### What the task asks
Search the listing below for the line containing "Viewport: 758px width, 564px height.". From there through the line containing "the Charts folder", transcribe every line exactly, both ends included.

### Supplied records
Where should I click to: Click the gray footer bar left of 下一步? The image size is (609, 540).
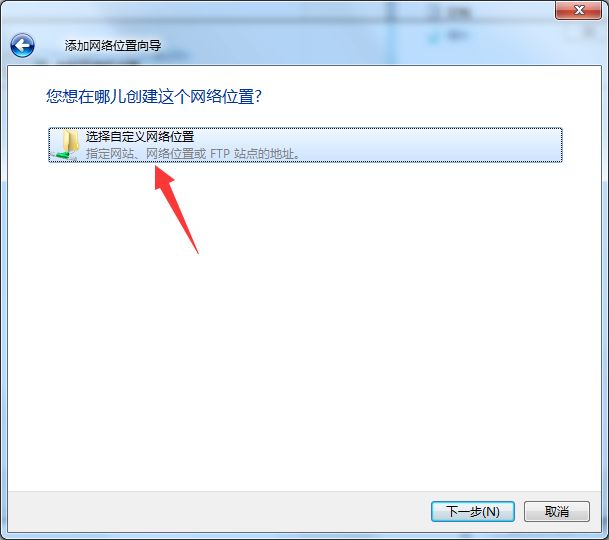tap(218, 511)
--
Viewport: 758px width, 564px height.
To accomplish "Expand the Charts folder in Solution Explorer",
---
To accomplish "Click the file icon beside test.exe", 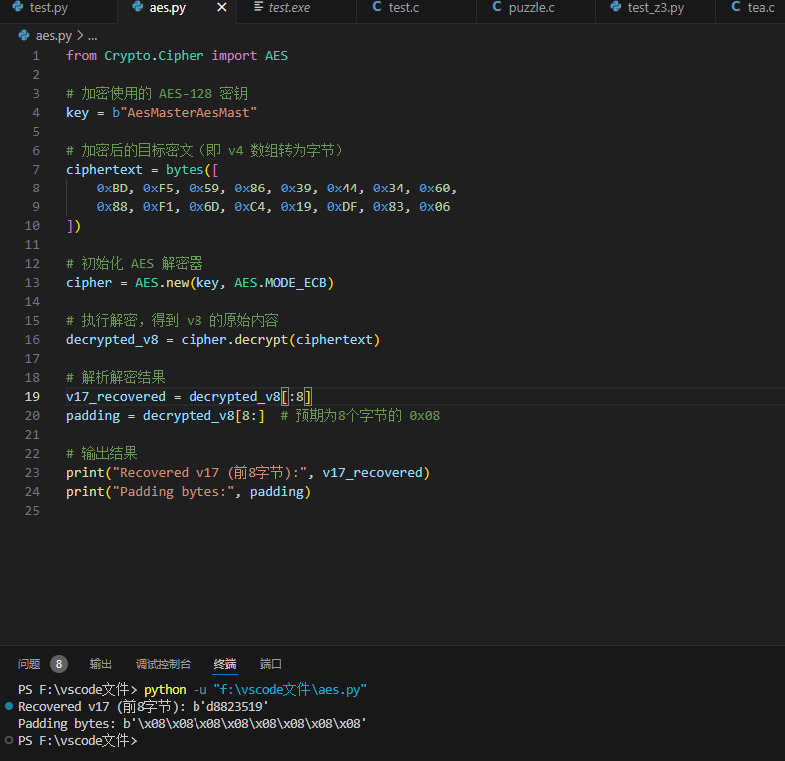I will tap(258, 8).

### Answer box
Viewport: 758px width, 564px height.
To accomplish "Expand the Charts folder in Solution Explorer",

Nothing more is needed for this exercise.